◆ **Given task**
Convert the part that opens with the line containing "Given: Toggle the Auto Key button" and closes with the line containing "Action: pos(636,155)" into a Markdown table with columns Index and Content. Number each line in order and leave out blank lines.

◆ **Source material**
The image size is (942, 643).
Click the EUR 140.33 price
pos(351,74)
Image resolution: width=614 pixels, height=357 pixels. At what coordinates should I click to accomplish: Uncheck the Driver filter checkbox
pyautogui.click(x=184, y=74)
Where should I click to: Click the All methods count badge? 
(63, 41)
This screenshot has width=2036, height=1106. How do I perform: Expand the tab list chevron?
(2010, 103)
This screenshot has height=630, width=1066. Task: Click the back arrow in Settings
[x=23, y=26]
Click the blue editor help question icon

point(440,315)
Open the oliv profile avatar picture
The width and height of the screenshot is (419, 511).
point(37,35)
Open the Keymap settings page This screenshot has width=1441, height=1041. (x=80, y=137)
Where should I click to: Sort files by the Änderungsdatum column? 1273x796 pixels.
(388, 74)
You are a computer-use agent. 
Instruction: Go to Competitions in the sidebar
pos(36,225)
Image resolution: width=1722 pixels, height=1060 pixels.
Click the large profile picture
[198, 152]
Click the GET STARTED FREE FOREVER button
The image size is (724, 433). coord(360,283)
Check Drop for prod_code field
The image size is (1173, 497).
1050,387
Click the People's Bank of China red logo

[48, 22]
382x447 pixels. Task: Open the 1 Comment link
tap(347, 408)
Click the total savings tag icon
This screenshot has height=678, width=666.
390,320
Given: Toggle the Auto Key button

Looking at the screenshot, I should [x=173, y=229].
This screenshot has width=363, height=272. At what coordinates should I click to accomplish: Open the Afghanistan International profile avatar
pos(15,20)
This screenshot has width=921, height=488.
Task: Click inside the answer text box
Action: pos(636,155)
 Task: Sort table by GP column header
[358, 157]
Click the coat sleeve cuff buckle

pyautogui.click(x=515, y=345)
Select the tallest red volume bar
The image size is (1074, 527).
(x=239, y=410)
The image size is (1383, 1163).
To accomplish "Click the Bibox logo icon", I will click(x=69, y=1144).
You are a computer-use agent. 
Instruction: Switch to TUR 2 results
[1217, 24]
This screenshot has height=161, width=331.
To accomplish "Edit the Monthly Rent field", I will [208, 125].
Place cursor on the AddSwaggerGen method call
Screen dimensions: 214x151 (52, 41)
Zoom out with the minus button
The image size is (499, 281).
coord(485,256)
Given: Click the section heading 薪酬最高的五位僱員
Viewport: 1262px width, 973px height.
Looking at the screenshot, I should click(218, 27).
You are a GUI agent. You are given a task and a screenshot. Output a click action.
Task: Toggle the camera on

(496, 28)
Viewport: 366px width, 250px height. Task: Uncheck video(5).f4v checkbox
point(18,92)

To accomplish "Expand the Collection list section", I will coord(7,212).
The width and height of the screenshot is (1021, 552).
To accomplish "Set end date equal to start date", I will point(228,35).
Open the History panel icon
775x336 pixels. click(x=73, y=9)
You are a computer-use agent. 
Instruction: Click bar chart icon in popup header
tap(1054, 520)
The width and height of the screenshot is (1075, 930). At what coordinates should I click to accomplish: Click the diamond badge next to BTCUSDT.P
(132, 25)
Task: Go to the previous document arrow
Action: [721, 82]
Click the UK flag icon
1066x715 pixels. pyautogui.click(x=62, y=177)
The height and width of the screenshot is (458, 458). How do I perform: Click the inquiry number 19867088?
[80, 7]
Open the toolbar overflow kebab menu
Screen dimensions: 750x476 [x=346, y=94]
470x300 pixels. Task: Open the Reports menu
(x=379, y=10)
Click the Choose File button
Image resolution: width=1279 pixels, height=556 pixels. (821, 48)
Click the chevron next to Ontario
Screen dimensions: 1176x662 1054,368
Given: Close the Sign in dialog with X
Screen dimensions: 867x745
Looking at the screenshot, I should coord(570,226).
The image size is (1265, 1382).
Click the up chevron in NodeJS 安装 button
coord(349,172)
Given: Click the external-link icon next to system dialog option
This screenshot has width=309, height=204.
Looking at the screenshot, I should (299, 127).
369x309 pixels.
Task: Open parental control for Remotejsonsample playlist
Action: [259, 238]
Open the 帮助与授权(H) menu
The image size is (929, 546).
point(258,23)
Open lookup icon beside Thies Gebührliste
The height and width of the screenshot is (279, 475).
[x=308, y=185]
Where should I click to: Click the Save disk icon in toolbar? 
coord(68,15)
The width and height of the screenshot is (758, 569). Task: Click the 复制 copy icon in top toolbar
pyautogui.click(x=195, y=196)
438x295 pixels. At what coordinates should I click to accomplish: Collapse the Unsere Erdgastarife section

◆ **Final result**
| Index | Content |
|---|---|
| 1 | Given: Toggle the Auto Key button |
| 2 | Looking at the screenshot, I should [x=173, y=229]. |
| 3 | This screenshot has width=363, height=272. At what coordinates should I click to accomplish: Open the Afghanistan International profile avatar |
| 4 | pos(15,20) |
| 5 | This screenshot has width=921, height=488. |
| 6 | Task: Click inside the answer text box |
| 7 | Action: pos(636,155) |